**PROBLEM REQUIREMENTS**: From the line containing "Click the thumbs-up outline Like icon" through the last line of the entries, set down every line exactly and add nothing.
::::
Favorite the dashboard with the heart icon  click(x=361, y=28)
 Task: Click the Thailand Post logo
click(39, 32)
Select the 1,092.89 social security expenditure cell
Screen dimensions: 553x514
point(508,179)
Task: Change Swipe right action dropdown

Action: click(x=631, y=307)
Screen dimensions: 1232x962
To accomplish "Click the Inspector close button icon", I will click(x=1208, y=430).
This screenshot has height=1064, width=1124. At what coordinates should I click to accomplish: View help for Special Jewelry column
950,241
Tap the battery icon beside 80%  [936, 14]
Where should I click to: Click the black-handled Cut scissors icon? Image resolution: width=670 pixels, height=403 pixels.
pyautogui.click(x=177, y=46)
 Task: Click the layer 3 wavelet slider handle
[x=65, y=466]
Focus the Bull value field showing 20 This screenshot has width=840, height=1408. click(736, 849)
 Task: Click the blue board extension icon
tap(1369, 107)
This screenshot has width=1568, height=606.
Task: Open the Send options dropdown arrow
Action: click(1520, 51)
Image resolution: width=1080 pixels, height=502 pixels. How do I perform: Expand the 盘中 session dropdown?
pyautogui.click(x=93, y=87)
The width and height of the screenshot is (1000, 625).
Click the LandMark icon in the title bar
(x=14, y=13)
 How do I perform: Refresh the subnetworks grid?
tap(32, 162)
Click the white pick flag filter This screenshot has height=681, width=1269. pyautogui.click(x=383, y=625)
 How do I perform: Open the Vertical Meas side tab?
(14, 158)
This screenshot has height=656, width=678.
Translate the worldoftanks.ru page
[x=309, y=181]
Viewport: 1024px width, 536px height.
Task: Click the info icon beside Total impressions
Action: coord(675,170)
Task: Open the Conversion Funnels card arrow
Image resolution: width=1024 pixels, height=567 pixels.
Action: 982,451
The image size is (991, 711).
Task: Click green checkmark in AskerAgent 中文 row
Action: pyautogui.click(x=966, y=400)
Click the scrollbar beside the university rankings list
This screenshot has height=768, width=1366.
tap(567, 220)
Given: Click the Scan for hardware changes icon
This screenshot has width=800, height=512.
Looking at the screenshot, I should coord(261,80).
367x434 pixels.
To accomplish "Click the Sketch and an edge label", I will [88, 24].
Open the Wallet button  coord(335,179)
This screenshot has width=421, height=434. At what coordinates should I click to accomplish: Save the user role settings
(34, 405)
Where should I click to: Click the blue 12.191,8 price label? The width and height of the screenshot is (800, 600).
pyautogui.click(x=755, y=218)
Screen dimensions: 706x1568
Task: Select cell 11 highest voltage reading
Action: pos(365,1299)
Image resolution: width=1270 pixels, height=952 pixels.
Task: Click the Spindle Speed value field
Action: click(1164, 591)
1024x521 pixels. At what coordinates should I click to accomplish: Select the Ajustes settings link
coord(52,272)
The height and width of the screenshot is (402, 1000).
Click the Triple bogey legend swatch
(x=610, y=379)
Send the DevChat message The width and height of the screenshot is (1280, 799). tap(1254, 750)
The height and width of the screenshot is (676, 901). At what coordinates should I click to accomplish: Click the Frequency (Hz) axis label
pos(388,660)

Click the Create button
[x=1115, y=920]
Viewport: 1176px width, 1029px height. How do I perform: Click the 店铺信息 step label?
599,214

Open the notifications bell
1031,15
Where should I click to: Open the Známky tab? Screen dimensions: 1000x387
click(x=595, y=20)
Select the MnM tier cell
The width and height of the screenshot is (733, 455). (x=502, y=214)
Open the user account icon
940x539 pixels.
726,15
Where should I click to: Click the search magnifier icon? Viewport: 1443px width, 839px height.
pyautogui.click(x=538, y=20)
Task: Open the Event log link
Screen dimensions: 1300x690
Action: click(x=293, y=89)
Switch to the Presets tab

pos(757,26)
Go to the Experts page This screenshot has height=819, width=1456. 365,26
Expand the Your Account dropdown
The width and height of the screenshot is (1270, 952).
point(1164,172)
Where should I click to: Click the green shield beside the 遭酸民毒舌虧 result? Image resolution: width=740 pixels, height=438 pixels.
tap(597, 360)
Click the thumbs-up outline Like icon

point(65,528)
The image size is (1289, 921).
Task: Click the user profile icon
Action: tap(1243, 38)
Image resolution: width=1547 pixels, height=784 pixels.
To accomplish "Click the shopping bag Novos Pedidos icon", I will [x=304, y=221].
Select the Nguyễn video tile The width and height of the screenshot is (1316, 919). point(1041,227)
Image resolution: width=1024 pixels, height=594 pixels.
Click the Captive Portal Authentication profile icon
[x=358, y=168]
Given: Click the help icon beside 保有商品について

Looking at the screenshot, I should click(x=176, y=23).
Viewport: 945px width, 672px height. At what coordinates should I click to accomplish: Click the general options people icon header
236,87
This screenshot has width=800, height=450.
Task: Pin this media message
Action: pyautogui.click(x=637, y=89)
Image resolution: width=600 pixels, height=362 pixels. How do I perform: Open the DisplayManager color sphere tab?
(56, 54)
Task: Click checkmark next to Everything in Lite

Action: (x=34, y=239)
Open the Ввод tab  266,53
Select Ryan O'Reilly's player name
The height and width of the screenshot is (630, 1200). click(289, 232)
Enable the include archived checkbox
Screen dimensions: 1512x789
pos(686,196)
::::
**COMPLETED TASK**:
Click the thumbs-up outline Like icon

point(65,528)
The image size is (1289, 921).
Task: Click the user profile icon
Action: tap(1243, 38)
Image resolution: width=1547 pixels, height=784 pixels.
To accomplish "Click the shopping bag Novos Pedidos icon", I will [x=304, y=221].
Select the Nguyễn video tile The width and height of the screenshot is (1316, 919). point(1041,227)
Image resolution: width=1024 pixels, height=594 pixels.
Click the Captive Portal Authentication profile icon
[x=358, y=168]
Given: Click the help icon beside 保有商品について

Looking at the screenshot, I should click(x=176, y=23).
Viewport: 945px width, 672px height. At what coordinates should I click to accomplish: Click the general options people icon header
236,87
This screenshot has width=800, height=450.
Task: Pin this media message
Action: pyautogui.click(x=637, y=89)
Image resolution: width=600 pixels, height=362 pixels. How do I perform: Open the DisplayManager color sphere tab?
(56, 54)
Task: Click checkmark next to Everything in Lite

Action: (x=34, y=239)
Open the Ввод tab  266,53
Select Ryan O'Reilly's player name
The height and width of the screenshot is (630, 1200). click(289, 232)
Enable the include archived checkbox
Screen dimensions: 1512x789
pos(686,196)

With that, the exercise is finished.